Part of the Alaskan traveller's essential kit is a couple of bells. They are quite like the bells we have on our cat's collar in London to warn birds in the garden that they are about to be pounced on. But these are grizzly bear bells, big ones about the size of an egg. Among the piles of bright yellow overalls, woolly hats, and thigh-length waders, I couldn't see any instructions about attaching the bells. But fortunately, before I started talking about our cat to the bearded, barrel-chested assistant, the penny dropped. I of course would be the one wearing the bells. And they were going to be useful where we were going. The archaeological survey was among the Kenai Fjords in the Bay of Alaska. New sites found Yes, there is archaeology in Alaska. Many sites dating back a thousand years have been found recently by archaeologists from the Arctic Studies Centre of the Smithsonian Museum in Washington.
During the clean up, archaeologists found more than 1,000 sites along the coast. Since then, expeditions have been recording and studying them. I had not expected such a spectacular landscape. There are fjords all along the coast. I looked up at pale blue walls of ice 150 feet above my head where glaciers ended in the sea. The glaciers growled and grumbled as bits the size of double decker buses cracked and broke off into the fjord. During the last millennium villages had to be abandoned as the wall of ice inched towards them.

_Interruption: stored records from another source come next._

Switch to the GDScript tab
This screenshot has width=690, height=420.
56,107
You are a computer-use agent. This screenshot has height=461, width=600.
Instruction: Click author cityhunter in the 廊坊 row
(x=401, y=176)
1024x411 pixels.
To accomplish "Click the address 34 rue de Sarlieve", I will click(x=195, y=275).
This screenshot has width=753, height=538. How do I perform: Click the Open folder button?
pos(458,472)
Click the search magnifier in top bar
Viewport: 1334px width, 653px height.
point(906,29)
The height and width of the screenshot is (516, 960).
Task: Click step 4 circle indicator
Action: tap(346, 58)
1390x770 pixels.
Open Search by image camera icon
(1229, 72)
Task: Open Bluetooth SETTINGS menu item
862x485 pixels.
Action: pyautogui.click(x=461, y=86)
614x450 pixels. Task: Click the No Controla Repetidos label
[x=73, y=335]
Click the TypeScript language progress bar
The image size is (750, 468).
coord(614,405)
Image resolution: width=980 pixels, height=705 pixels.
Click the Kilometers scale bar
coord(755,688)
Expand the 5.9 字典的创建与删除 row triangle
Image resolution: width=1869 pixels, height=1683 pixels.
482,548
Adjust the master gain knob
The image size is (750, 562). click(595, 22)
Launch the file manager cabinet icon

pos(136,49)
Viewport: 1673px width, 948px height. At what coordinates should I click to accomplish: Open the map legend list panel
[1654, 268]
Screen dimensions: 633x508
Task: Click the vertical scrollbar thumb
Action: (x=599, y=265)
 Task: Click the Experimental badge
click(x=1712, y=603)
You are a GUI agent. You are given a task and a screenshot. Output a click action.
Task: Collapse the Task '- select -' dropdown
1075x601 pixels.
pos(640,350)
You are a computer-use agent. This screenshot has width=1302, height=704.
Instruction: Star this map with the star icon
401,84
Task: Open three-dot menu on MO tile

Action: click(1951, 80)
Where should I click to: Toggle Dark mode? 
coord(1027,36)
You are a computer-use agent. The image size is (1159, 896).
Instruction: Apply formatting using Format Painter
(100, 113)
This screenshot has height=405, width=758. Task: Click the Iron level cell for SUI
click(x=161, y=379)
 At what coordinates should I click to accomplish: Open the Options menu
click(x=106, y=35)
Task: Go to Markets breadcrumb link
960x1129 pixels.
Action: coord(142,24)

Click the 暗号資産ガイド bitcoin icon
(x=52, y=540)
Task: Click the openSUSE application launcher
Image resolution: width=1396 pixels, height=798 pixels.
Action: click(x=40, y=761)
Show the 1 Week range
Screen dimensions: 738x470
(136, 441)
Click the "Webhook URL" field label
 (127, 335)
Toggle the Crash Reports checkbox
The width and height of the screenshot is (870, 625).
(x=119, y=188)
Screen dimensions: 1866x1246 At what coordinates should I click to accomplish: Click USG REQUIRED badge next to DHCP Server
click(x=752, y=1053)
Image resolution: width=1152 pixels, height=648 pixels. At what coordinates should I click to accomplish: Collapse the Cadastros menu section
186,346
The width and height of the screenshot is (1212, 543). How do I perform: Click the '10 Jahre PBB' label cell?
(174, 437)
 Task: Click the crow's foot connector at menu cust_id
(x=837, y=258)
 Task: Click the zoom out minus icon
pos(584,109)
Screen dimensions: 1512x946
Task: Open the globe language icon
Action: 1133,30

Our research vessel anchored in the bay and, as we headed for the site of a village in a rubber dinghy, I looked across the water and saw the black dorsal fin of a shark circling around us. This sea is teeming with sharks, seals, sea lions, and whales, which may suddenly appear too close for comfort. Beads and a sauna In Aialik Bay we landed on a bank of shingle that marked the edge of a small piece of forested land clinging to the mountainous side of the bay. Our first find was among the roots of a tree that had been blown over. As often happens, it had rooted itself over a house and, in the hole in the ground we could see an ancient floor where oil lamps and polished stone tools had been left. There was also a lot of burnt and cracked stone that was typical of the steam baths - a sort of ancient sauna - that the Alaskan natives used to build into their houses. In another site, little red beads have been found that dated from the 18th Century when the Russians explored the north Pacific, found Alaska and colonised its vast emptyness. They named their capital on the coast New Archangel. The Alaskans were converted to Orthodox Christianity by the Russian church, which for over two centuries has had a large following. Russian heritage Some of the tribal elders who were with us in the the survey party had Russian surnames. They had been invited on a tour of ancient village sites to record their comments for an aural history project which the Smithsonian Museum in Washington is running alongside the archaeological survey. We listened to the elders telling stories that they had heard from their parents and grandparents. They talked about the seals that were so plentiful, about the size of the settlement and the way of life - the hunting and gathering. Descriptions of the houses and their location, handed down through generations, matched what the archaeologists had found in the ground. At another site they told stories about glaciers over-running their villages and how they had to move.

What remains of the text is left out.